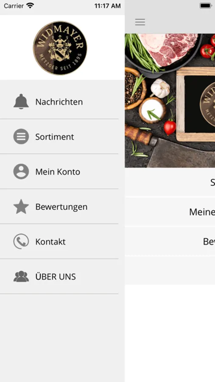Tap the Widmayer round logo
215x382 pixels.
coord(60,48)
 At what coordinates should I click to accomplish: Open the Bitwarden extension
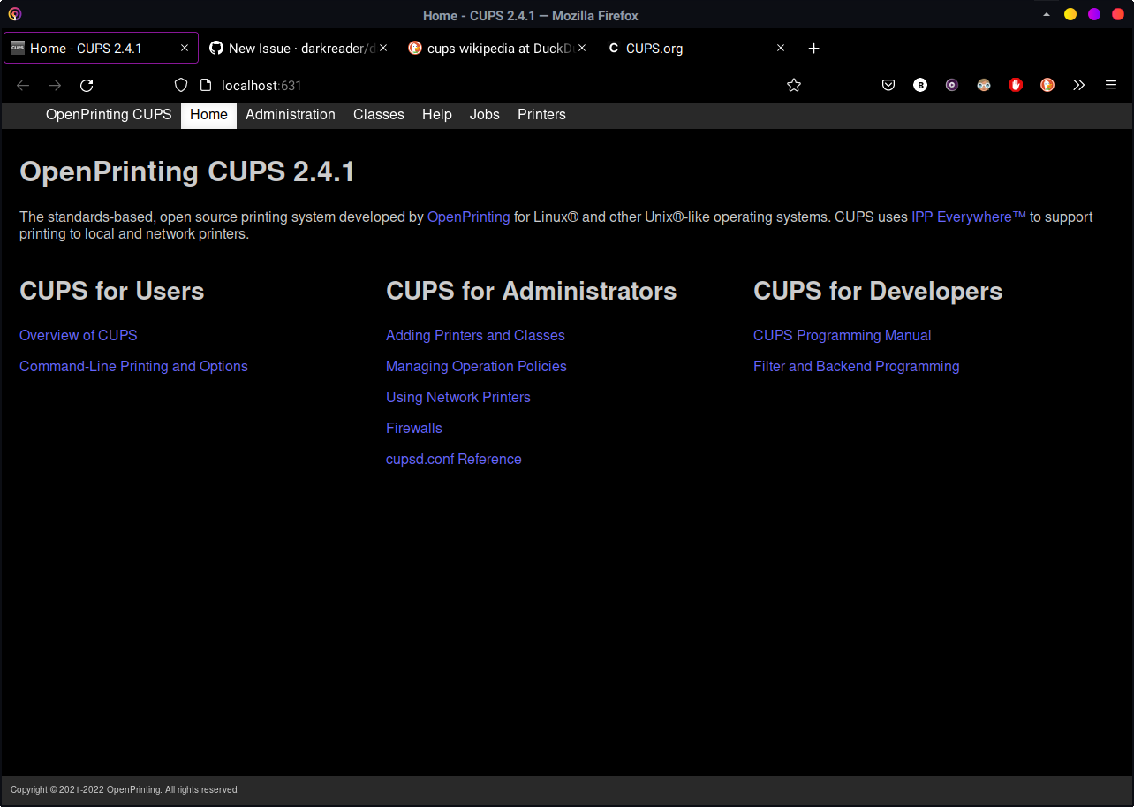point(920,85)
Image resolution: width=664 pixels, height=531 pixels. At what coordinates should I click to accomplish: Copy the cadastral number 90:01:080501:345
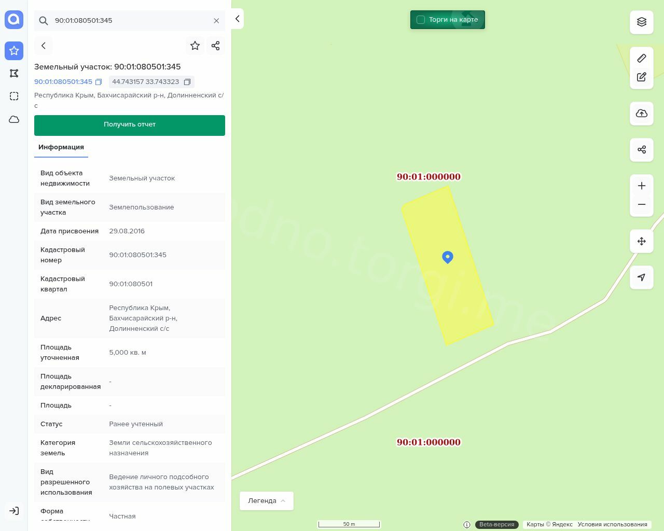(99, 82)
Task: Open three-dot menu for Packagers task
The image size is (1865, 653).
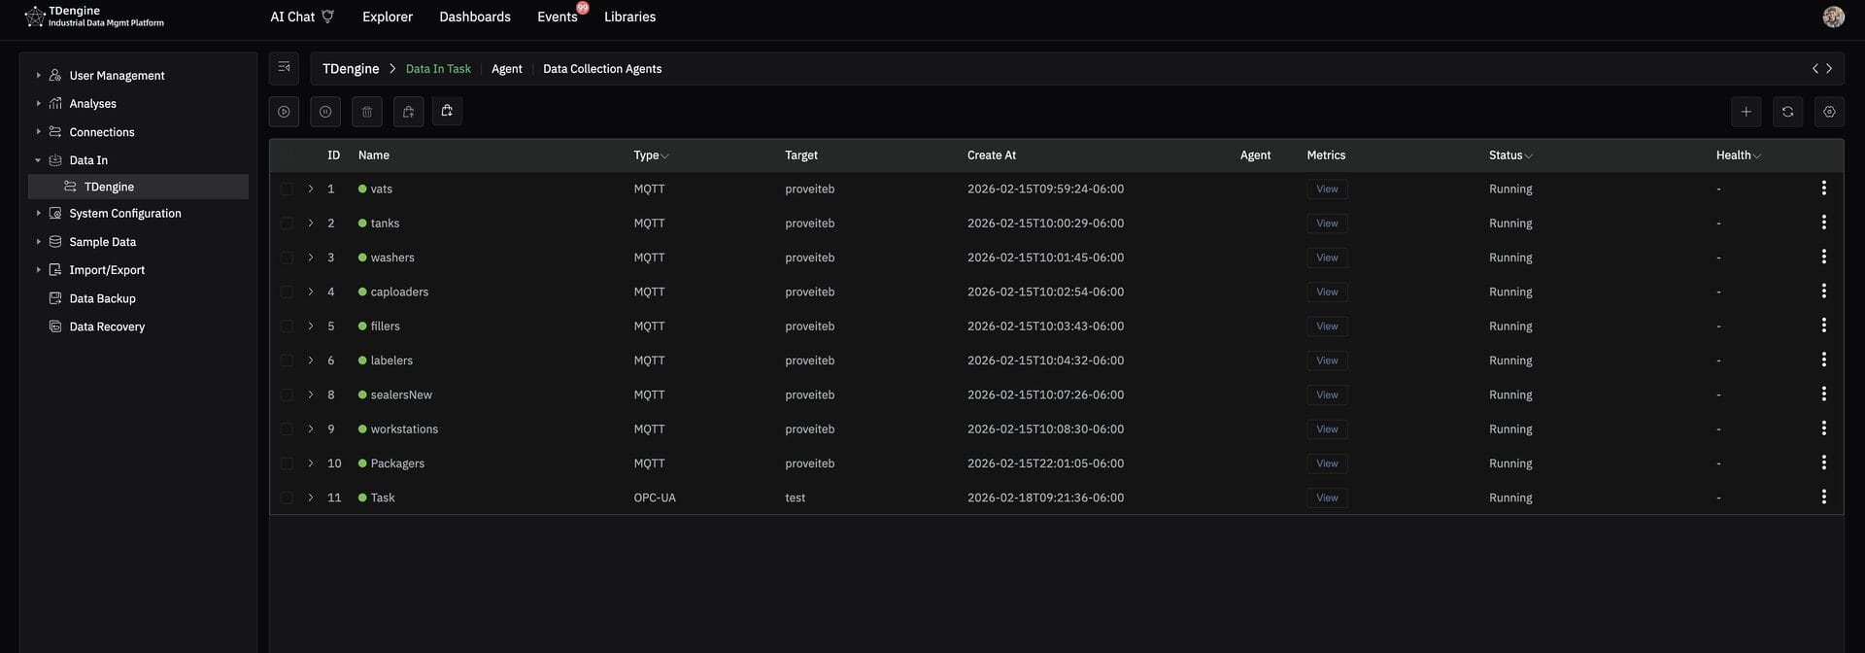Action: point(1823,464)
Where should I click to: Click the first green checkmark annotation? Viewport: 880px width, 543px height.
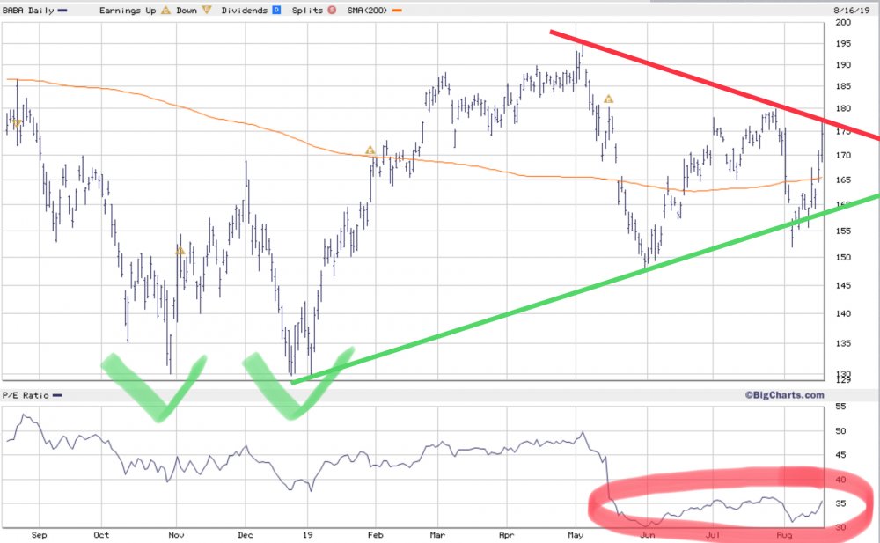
########
_Exercise details_
Copy the entries above exactly from the line with "The image size is (1865, 653)." down to their last line, both ends included. Do not copy any pictures.

_Task response_
The image size is (1865, 653).
Action: point(1823,464)
Where should I click to: Click the first green checkmark annotation? Viewport: 880px width, 543px height.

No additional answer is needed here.